Para comprender el don de la reconciliación hace falta una atenta reflexión sobre los modos para suscitar la conversión y la penitencia en el corazón del hombre (cf. Reconciliatio et paenitentia, 23). Aunque abundan las manifestaciones del pecado ―codicia y corrupción, relaciones rotas por la traición y explotación de personas―, el reconocimiento de la pecaminosidad individual ha disminuido. Como consecuencia de este debilitamiento del reconocimiento del pecado, con la correspondiente atenuación de la necesidad de buscar el perdón, se produce en definitiva un debilitamiento de nuestra relación con Dios (cf. Homilía durante la celebración ecuménica de Vísperas, Ratisbona, 12 de septiembre de 2006).

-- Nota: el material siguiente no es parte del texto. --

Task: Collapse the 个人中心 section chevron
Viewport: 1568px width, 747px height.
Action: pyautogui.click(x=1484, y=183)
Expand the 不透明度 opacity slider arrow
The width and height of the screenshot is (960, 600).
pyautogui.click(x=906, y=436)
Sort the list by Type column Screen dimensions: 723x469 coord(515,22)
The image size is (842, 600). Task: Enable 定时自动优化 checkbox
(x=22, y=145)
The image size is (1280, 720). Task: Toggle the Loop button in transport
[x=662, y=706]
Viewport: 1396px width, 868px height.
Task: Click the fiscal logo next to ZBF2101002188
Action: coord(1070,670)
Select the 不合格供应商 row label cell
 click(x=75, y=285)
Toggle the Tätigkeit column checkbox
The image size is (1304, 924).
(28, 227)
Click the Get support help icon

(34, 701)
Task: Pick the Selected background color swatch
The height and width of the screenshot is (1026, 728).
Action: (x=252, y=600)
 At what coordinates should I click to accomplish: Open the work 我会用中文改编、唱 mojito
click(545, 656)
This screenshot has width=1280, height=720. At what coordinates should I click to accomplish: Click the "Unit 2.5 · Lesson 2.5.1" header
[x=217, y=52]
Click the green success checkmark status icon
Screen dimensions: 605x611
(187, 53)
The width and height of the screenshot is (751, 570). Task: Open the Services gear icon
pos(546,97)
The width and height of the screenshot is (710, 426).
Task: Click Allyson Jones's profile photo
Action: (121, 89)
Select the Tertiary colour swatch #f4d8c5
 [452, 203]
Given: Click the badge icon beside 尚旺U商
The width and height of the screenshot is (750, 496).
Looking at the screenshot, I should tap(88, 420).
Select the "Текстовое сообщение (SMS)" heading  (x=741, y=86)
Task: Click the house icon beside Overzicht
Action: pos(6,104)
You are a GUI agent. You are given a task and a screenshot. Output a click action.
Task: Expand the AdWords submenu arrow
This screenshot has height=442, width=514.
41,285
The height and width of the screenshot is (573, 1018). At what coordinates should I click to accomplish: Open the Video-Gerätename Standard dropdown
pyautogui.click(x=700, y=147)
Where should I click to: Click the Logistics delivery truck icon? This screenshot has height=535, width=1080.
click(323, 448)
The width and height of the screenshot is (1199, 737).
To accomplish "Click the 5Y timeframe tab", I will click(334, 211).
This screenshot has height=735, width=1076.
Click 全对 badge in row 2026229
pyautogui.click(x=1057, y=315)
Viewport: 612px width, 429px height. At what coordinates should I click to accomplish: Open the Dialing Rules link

No es de extrañar que este fenómeno esté
particularmente acentuado en sociedades marcadas por una ideología
post-iluminista. Cuando Dios es excluido de la esfera pública, desaparece el
sentido de la ofensa contra Dios ―el verdadero sentido del pecado―; y
precisamente cuando se relativiza el valor absoluto de las normas morales, las
categorías de bien o mal se difuminan, juntamente con la responsabilidad
individual.
Sin embargo, la necesidad humana de reconocer
y afrontar el pecado de hecho no desaparece jamás, por mucho que
una persona, como el hermano mayor, pueda racionalizar lo
contrario. Como nos dice san Juan: "Si decimos: "No
tenemos pecado", nos engañamos" (1 Jn 1, 8). Es parte
integrante de la verdad sobre la persona humana. Cuando se olvidan la necesidad
de buscar el perdón y la disposición a perdonar, en su lugar surge una
inquietante cultura de reproches y altercados. Sin embargo, este horrible
fenómeno se puede eliminar. Siguiendo la luz de la verdad salvífica de Cristo,
hay que decir como el padre: "Hijo, tú siempre estás conmigo, y todo
lo mío es tuyo", y debemos alegrarnos "porque este hermano
tuyo... estaba perdido, y ha sido hallado" (Lc 15, 31-32).